5.5.4 Direct7 Networks is not obligated to proceed to any compromising resolution, inasmuch as the customer’s relevant written notification has not been notified to it, after lapse of the above fourteen (14) days from the date of issue of each disputed invoice. In the event that the customer, according to the above, does not pay the full amount of the disputed invoice due to dispute, Direct7 Networks reserves the right to discontinue the provision of part or even the full service to the customer, until the dispute is resolved.
5.5.5 The customer is obligated to pay the non-disputed part of the invoice, in any event, irrespective of the procedure of compromising resolution of the dispute.
5.5.6 In any event, the customer is obligated to respect the fact that he/she cannot remove or cash out funds from Direct7 Networks' platform or even request it, in any way and under no circumstances.
6. VIOLATION OF TERMS AND DISCONTINUANCE OF SERVICE
6.1 Direct7 Networks may, at its discretion and, inasmuch as it notifies the customer by relevant written notification, discontinue or alter the Service without being held responsible for indemnification to the customer in the following events:
6.1.1 In order to comply with a prescription or instruction given by the competent Authorities, in order for a violation of the license to be prevented by the respective national regulatory authority or the competent government body from time to time.
6.1.2 When the customer violates the terms hereof.
6.1.3 In order to alter the technical specifications of the service, so that it complies with any relevant law or regulation or direction by any competent authority.
6.1.4 To repair, maintain or improve the service.
6.2 Direct7 Networks during any such discontinuance will attempt to ensure the minimum possible duration of discontinuance of service.
6.3 The customer undertakes the obligation to fully cover any loss incurred by Direct7 Networks from any cost that will arise as a result of the discontinuance of service, but also of reactivation or alteration of service when the discontinuance or alteration of service resulted from actions or omissions of the customer.
6.4 Direct7 Networks reserves the right to alter the security measures that it maintains with regards to the provided service at any time and is obligated to notify the customer respectively to the alterations as soon as practicable.

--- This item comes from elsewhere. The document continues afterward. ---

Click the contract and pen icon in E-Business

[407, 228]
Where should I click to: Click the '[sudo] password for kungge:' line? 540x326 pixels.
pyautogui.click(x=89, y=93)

7. TERMINATION OF AGREEMENT
7.1 Each contracting party may terminate immediately the agreement herein, by sending to the other party a written notification to this end, in any event in which the other party violates its obligations pursuant to herein.

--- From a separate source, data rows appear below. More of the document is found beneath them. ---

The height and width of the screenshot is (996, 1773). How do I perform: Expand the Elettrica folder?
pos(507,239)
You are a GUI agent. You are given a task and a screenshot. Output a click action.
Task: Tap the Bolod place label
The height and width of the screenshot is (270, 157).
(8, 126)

7.2 Inasmuch as the violation concerns non-abidance to the terms of payment hereof, Direct7 Networks reserves the right to request from the customer, to comply with their respective obligations within 7 days from the delivery of the written notification. The event of the customer’s non-compliance results in the termination hereof. With regards to violation of any other term hereof, each contracting party reserves the right to request from the other party, within one month from the delivery of written notification, to comply with the violated obligation. In both events, if the contracting party does not comply with its respective obligations, then the complainant party reserves the right to notify a new written notification of termination of the agreement, the results of which take effect from the delivery of the respective notification.
7.3 Each contracting party reserves the right to proceed to immediate termination hereof, upon notifying by respective written notification, inasmuch as the other contracting party declares bankrupt or is put under forced administration or liquidation or enforcement is initiated against its property by any third party.
7.4 Direct7 Networks reserves the right to terminate the agreement herein immediately and without any penalty by relevant prior written notification, inasmuch as the customer does not comply with the credit policy of Direct7 Networks, or the cooperation agreement of Direct7 Networks with the SMS provider is discontinued.
7.5 Direct7 Networks reserves the right to terminate the agreement herein immediately and without any penalty by prior written notification, on any of the grounds described in term 6 hereof.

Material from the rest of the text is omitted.